Зато к июлю жизнь выправилась — лучше не бывает. Мишатка отъелся, бока округлились, шерсть залоснилась. Мама тоже поправилась, а малыши так подросли, что их и малышами называть неловко. Почти взрослые медведи стали. Мишатка смотрел на них и думал: как же они вчетвером в одной берлоге зимовать станут? А весной как быть? Сейчас еды на всех хватает, а весной — не прокормимся, особенно если у мамы новые медвежата родятся — один, а то и двое.
Подумал об этом Мишатка и загрустил. Уж очень надоело пестуном быть. Не медвежье это дело — малышам носы утирать. Пока сам взрослым не был, мог и с детьми возиться. А теперь — неохота.
Осень в лес пришла, брусника и рябина созрели, овёс под страшной охотничьей вышкой не только налился, но и затвердел, стал, может, и не таким вкусным, зато сытным. Сейчас бы жить в своё удовольствие, не беспокоясь ни о чём, кроме охотников, а Мишатка должен за младшими присматривать.

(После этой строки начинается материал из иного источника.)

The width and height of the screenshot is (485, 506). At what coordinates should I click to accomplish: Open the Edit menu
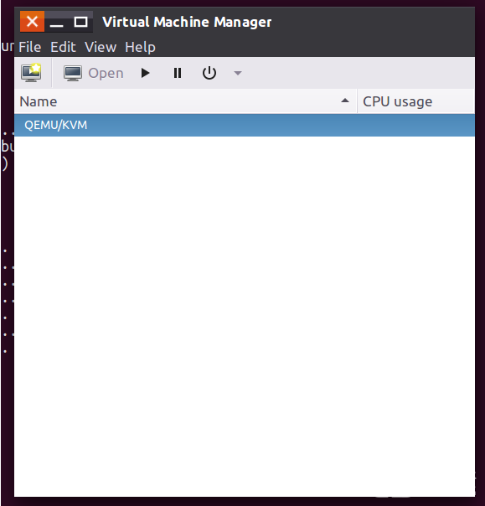63,47
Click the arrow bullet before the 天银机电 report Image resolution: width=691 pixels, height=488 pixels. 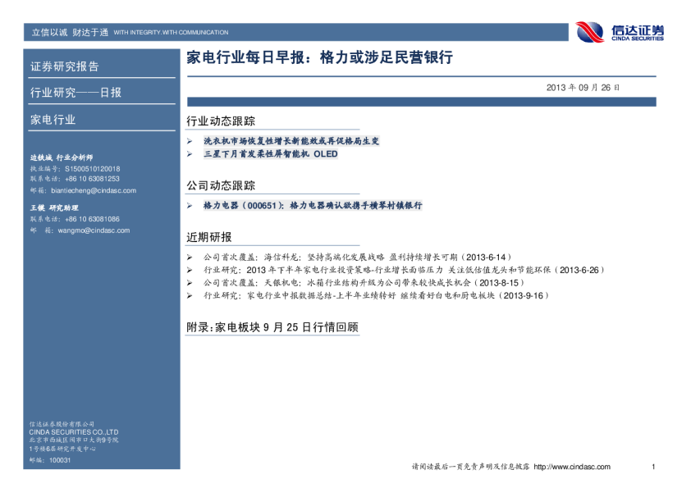190,282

Подумал Мишатка, да так прямо и заявил маме: «Не хочу больше нянькой быть!» Думал, мама рассердится, тумаков надаёт, а она ничуть не удивилась и совершенно спокойно ответила:
— Так уходи.
— Как уходи? Куда? — не понял Мишатка.
— Куда хочешь. Ты уже взрослый, пора тебе жить самостоятельно.
«Ну и уйду» — подумал Мишатка.
Вроде бы всю жизнь мечтал, как вырастет, начнёт жить сам по себе, а тут обидно стало и горько. Растила его мама, кормила, берегла, а потом взяла да и выгнала. У медведей всегда так, а то молодое поколение старикам на шею сядет и ножки свесит.
А мама повернулась к Топтыжке и говорит:
— И ты уходи.
— А меня за что? — заревел тот.
— Не за что, а почему. Ты уже большой, вот и живи один. Медвежку я до следующего года оставлю, а двоих мне весной не прокормить.
— Почему меня?.. — ревел Топтыжка. — Пусть Медвежка уходит!
— Она — девочка.
— А я ма-альчик!..
— Топтыжка, я два раза повторять не люблю.
Дальше Мишатка слушать не стал. Повернулся и пошёл куда глаза глядят. Если уж мама девятимесячного Топтыжку прогоняет, то Мишатке здесь и подавно делать нечего. В самом деле, пора жить по-взрослому. Отвоевать у других медведей охотничьи угодья, устроить берлогу, да и жирка ещё поднакопить не мешает.
Тут Мишатку догнал зарёванный Топтыжка, который таки доканючился до маминых тумаков.
— За мной не ходи, — предупредил Мишатка. — Я тебе больше не нянька, могу и поколотить.
— Мишата, — заныл Топтыжка. — Давай вместе жить. Ты будешь еду добывать…
— А ты — кушать, — перебил Мишатка. — Здорово придумал. Нет уж, сам добывай еду. Я тебя всему научил, пора тебе взрослым становиться.
— А чего она меня прогнала, а Медвежку оставила?..
— Дурак ты ещё. Медвежке на будущий год пестуном быть. Наплачется она с новыми медвежатами, как я с вами. Так что, тебе, если подумать хорошенько, — повезло.